Your task = Give the lines from the one containing "Open the Imported on 7/1 label" through the end of the records, inclusive, as a Markdown table with the columns Row and Line, omitting blank lines and leaving the pictures out.

Records supplied =
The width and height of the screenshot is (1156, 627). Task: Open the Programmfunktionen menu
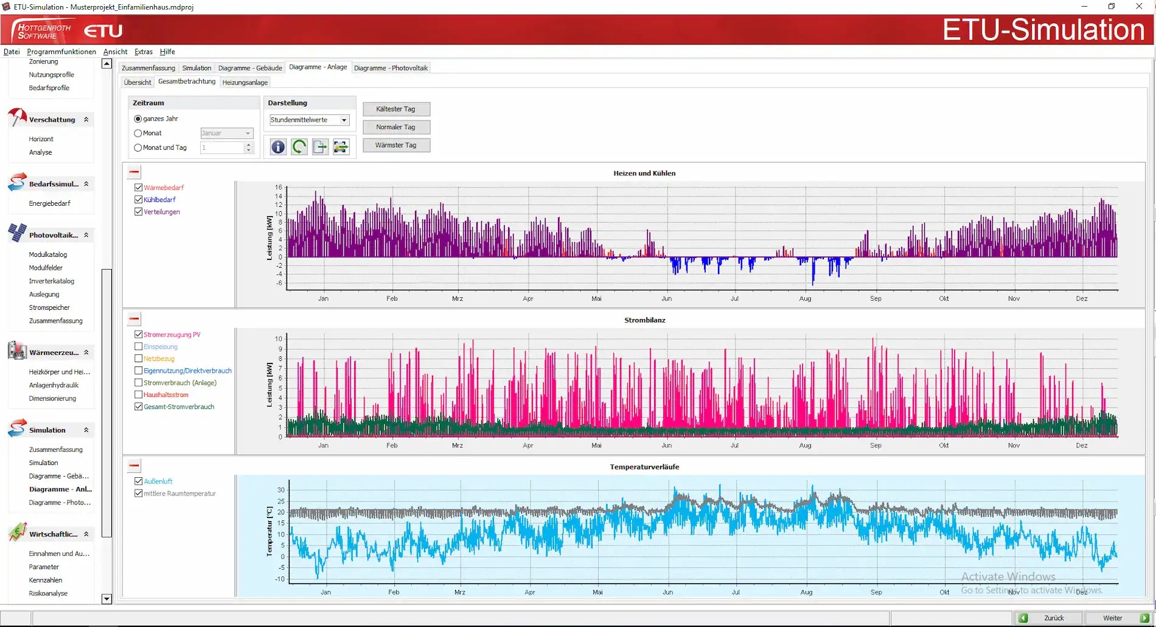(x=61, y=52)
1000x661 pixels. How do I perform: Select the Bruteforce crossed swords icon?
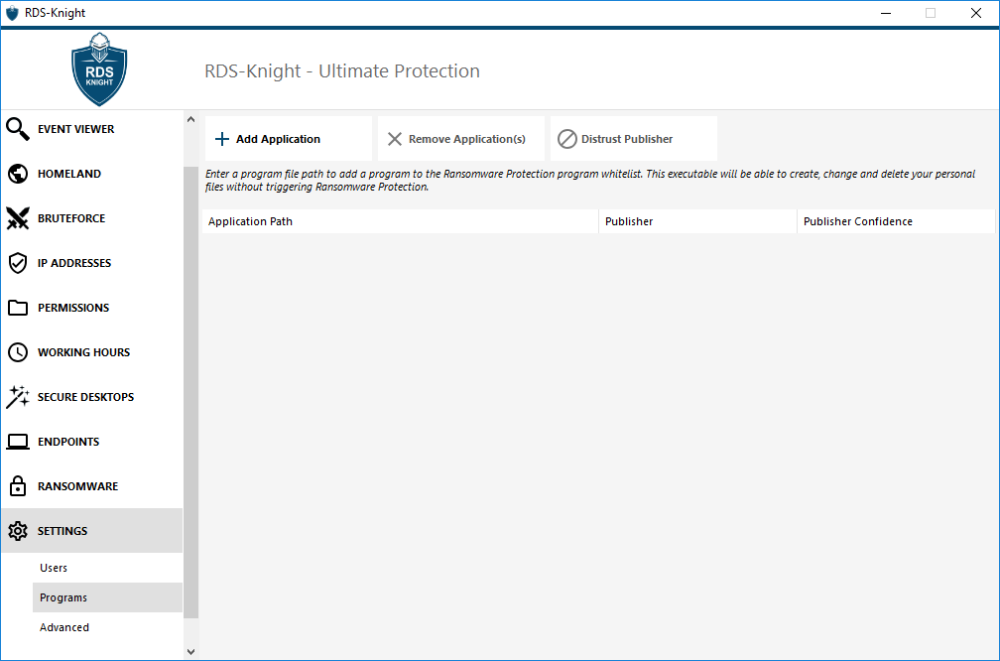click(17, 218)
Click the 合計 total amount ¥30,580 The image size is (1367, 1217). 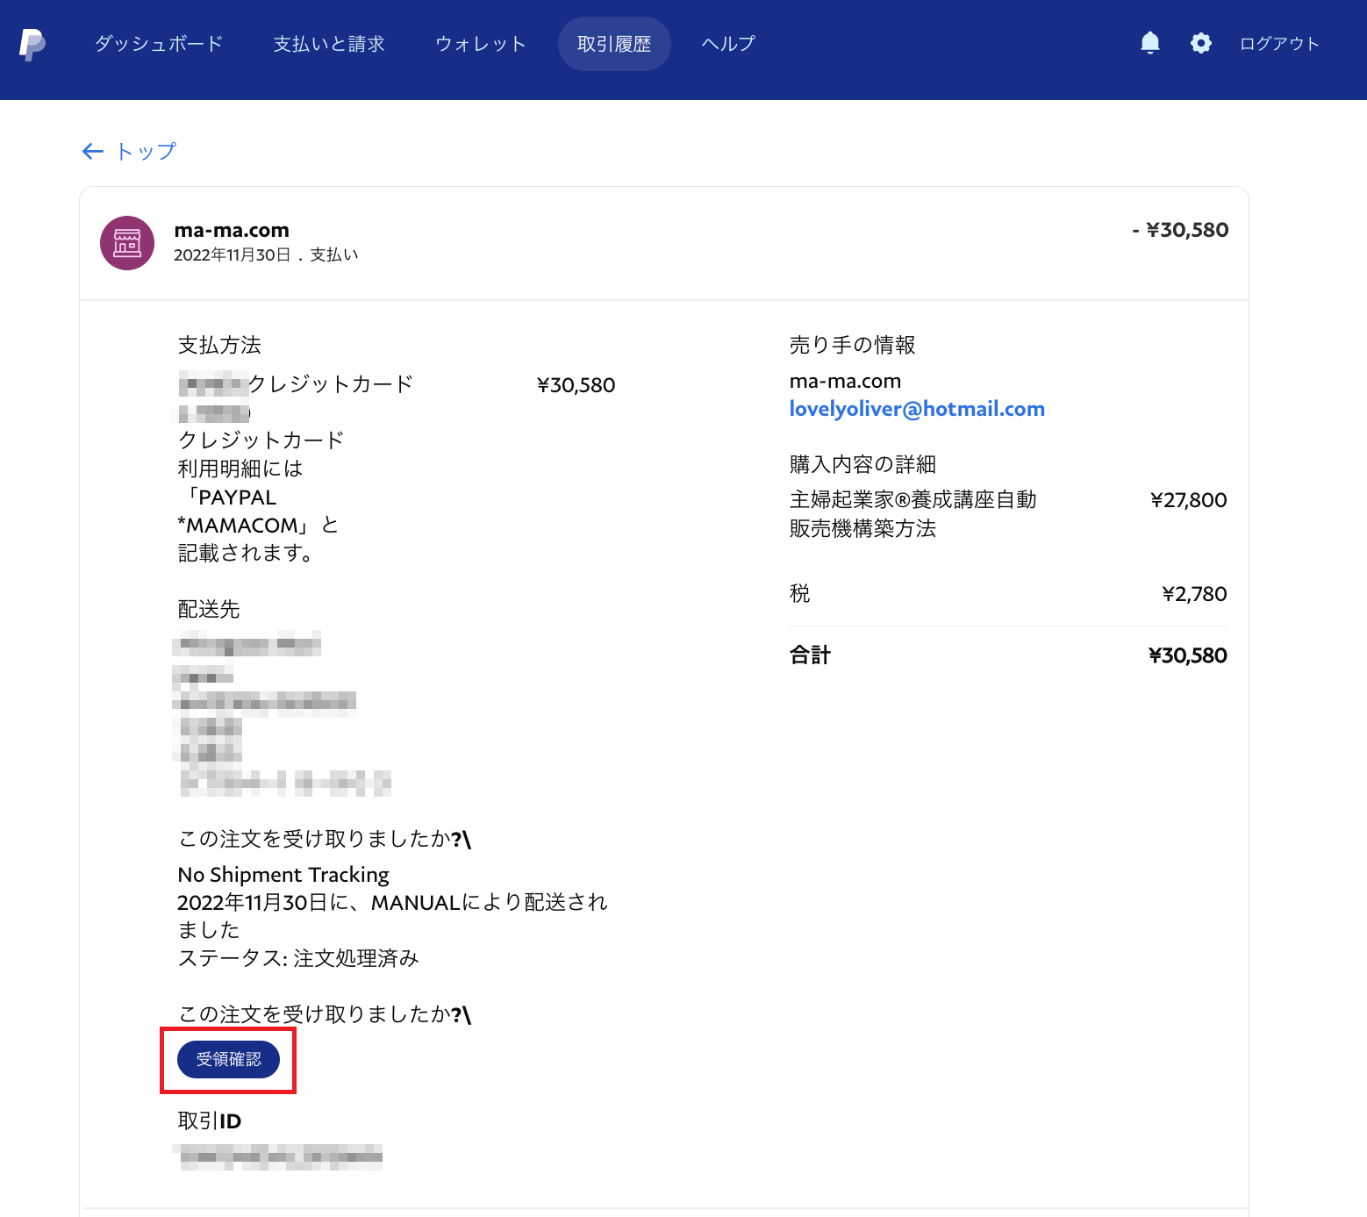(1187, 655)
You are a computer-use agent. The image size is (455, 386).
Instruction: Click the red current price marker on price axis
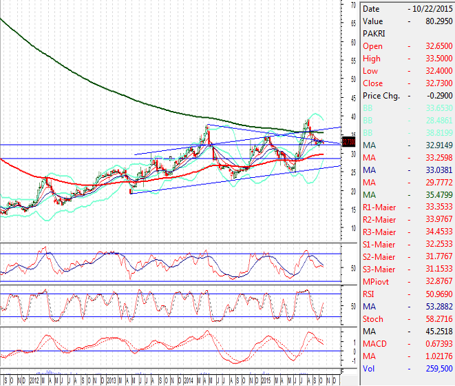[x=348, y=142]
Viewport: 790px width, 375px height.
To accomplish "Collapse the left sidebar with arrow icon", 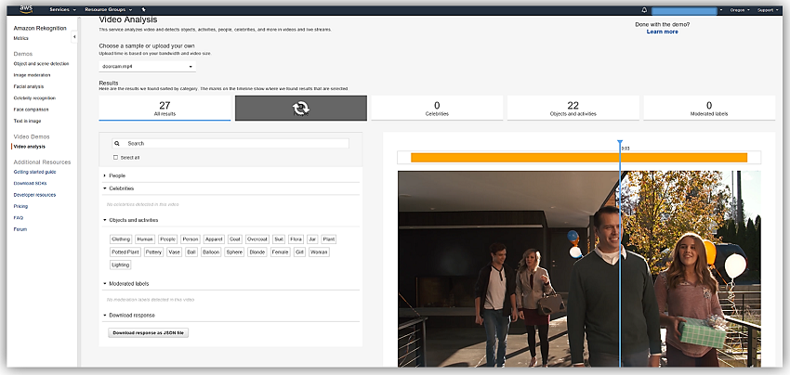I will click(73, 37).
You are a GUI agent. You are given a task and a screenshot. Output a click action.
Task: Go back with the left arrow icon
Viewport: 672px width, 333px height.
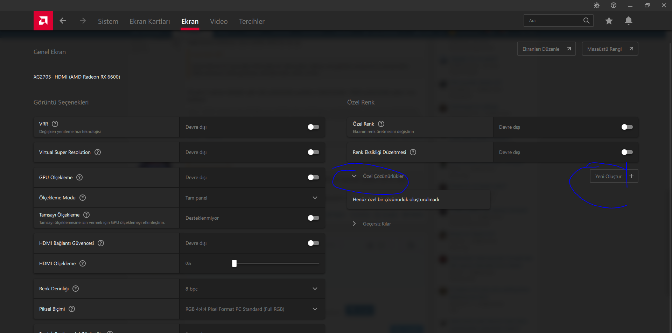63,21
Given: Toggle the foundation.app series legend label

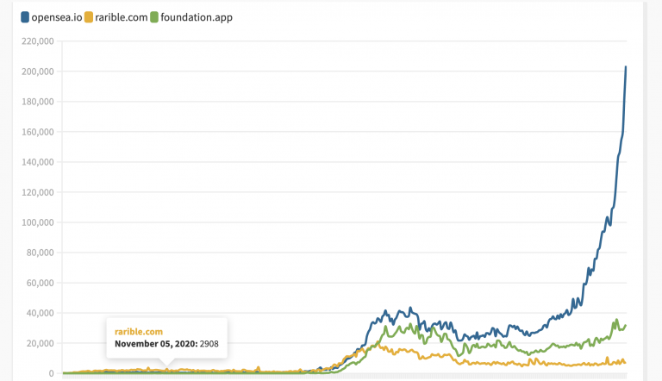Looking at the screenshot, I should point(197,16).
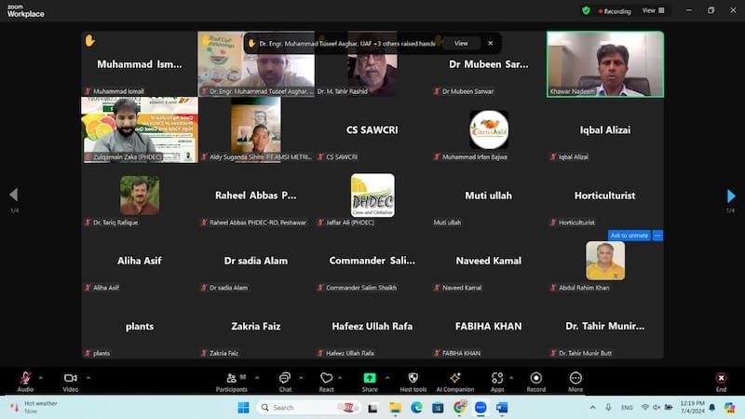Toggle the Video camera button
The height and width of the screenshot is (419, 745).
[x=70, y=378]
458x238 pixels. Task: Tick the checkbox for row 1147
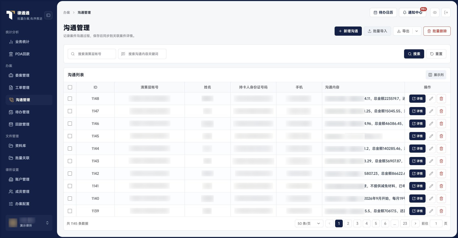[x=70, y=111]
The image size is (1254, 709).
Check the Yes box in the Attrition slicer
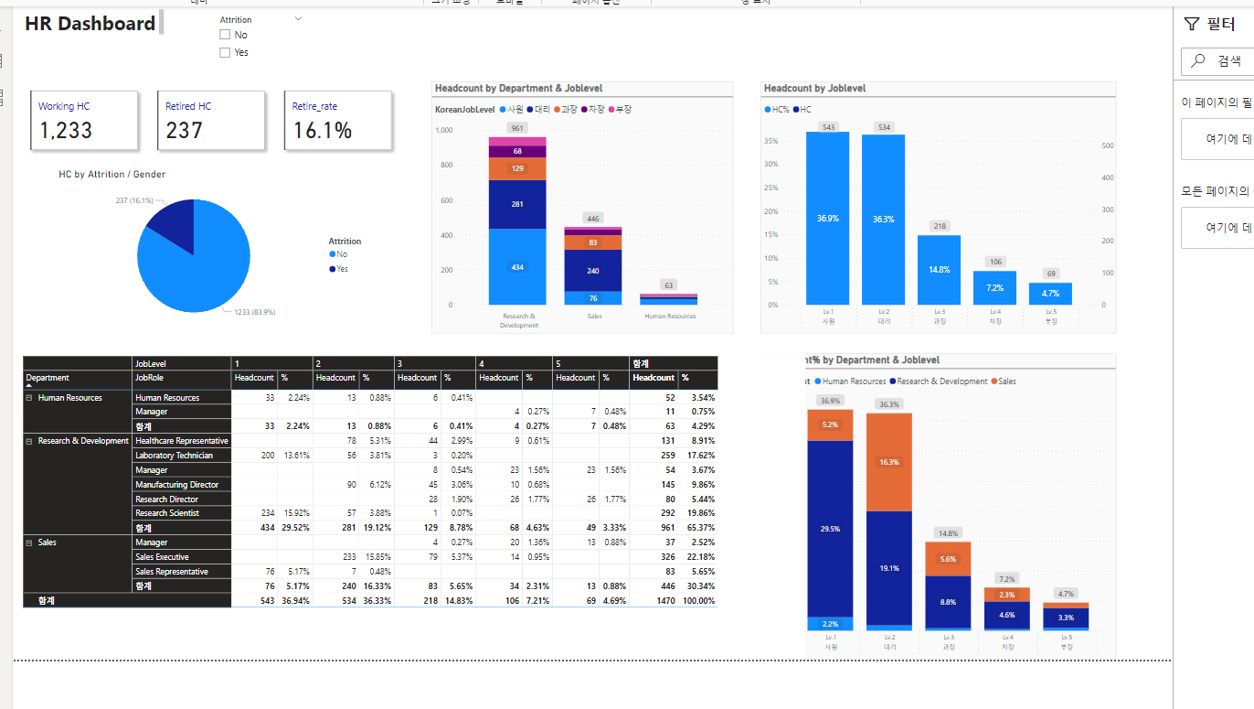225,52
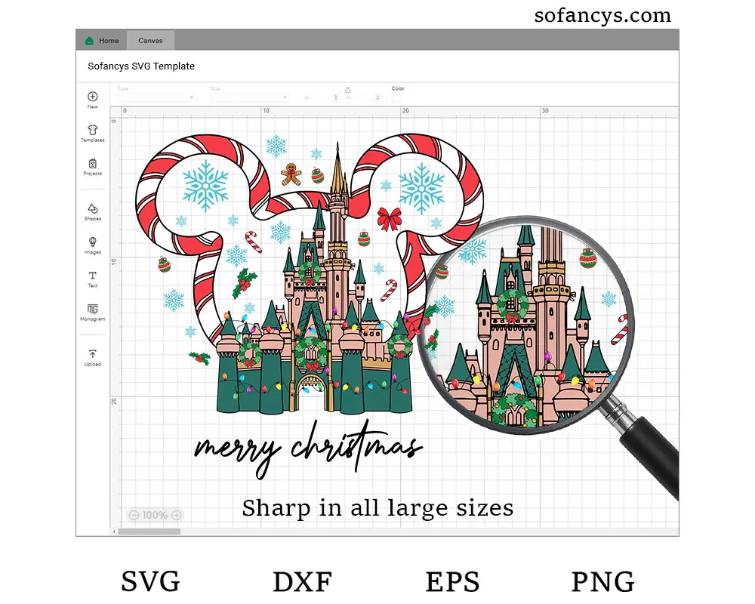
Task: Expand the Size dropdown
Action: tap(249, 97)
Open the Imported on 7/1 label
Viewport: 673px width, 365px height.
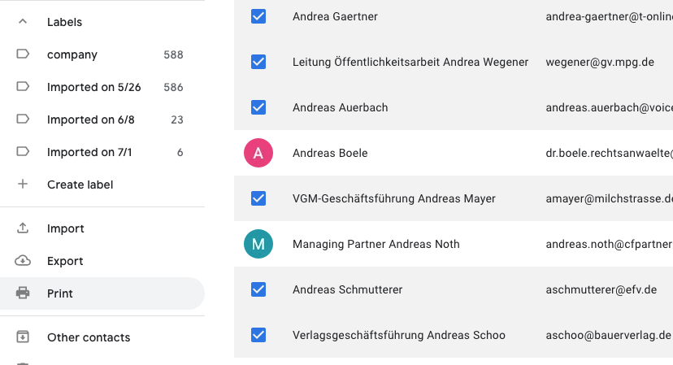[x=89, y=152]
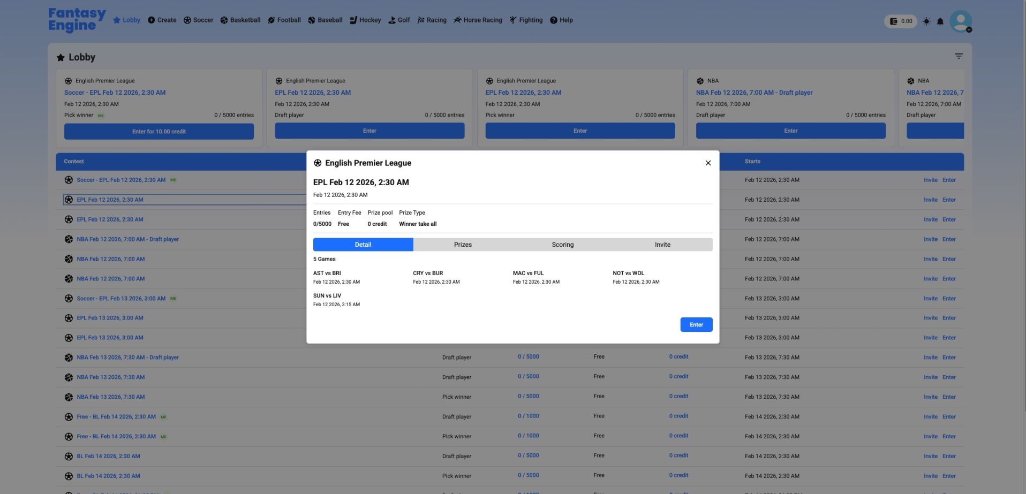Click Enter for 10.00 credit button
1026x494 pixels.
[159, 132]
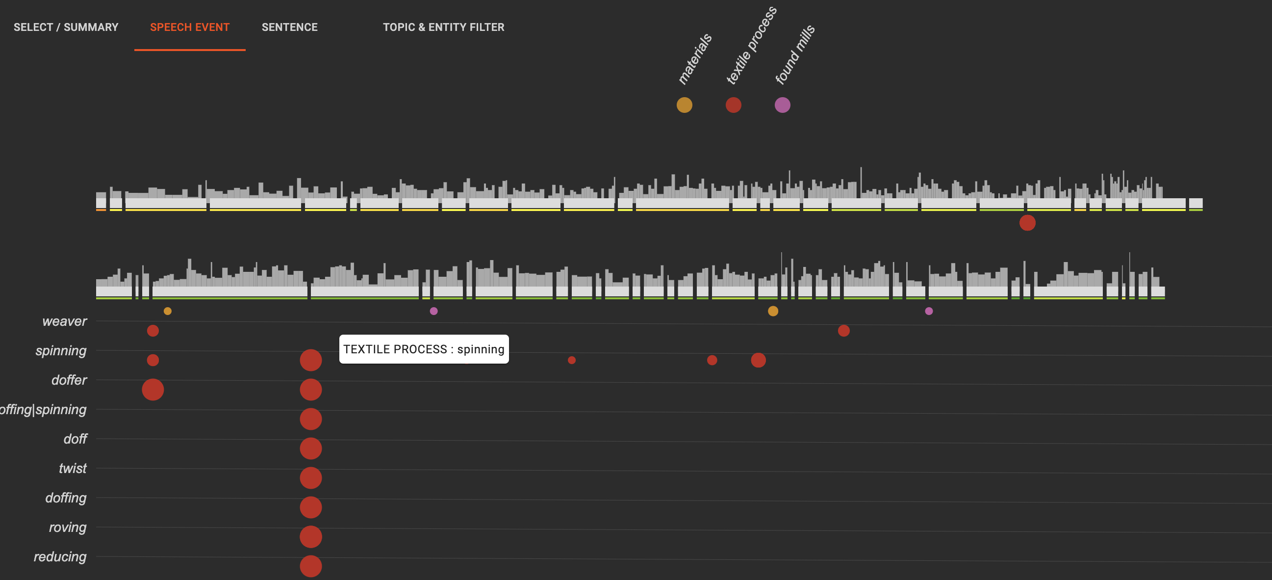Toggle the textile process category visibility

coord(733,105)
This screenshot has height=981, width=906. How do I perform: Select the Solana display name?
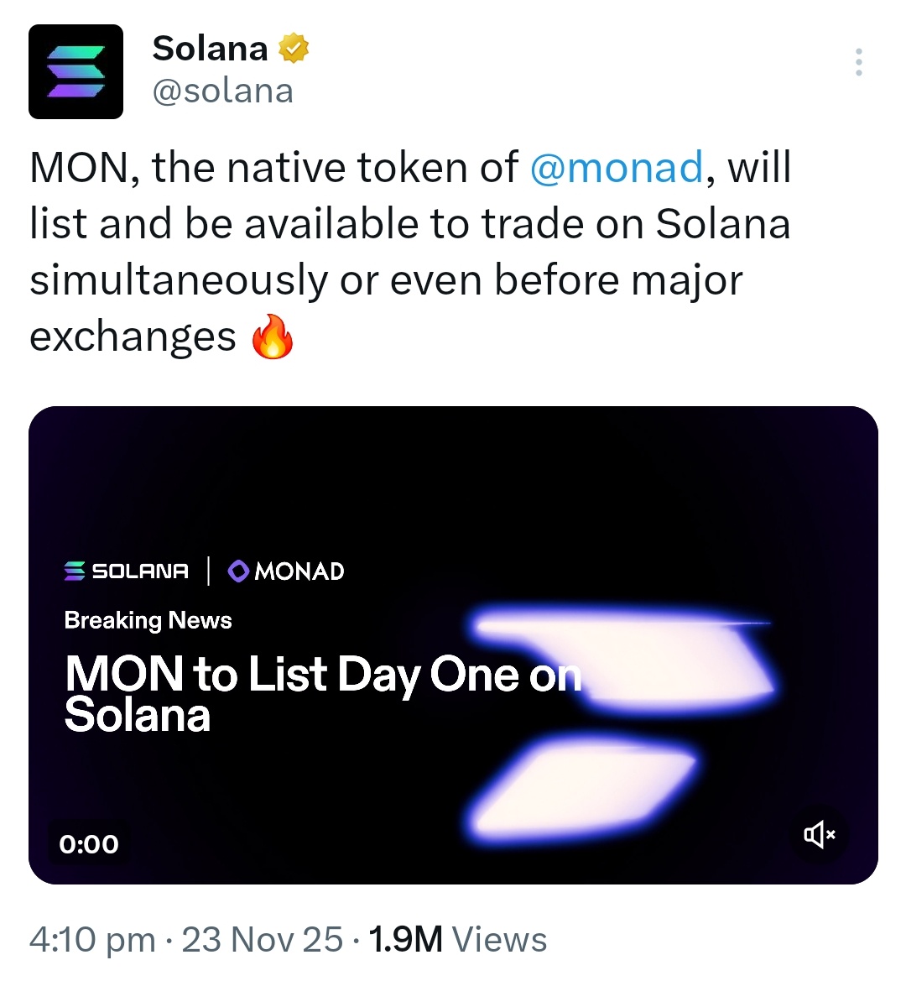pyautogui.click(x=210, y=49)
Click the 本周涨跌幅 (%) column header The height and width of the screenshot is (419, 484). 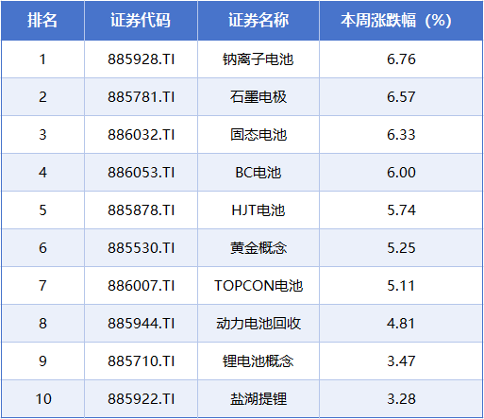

The output =
| Row | Line |
|---|---|
| 1 | Open the Imported on 7/1 label |
| 2 | Viewport: 673px width, 365px height. |
| 3 | [x=89, y=152] |
| 4 | Click Enter for 10.00 credit button |
| 5 | 1026x494 pixels. |
| 6 | [159, 132] |
| 7 | Toggle the textile process category visibility |
| 8 | coord(733,105) |
| 9 | This screenshot has height=981, width=906. How do I perform: Select the Solana display name? |
| 10 | pyautogui.click(x=210, y=49) |
| 11 | Click the 本周涨跌幅 (%) column header The height and width of the screenshot is (419, 484).  |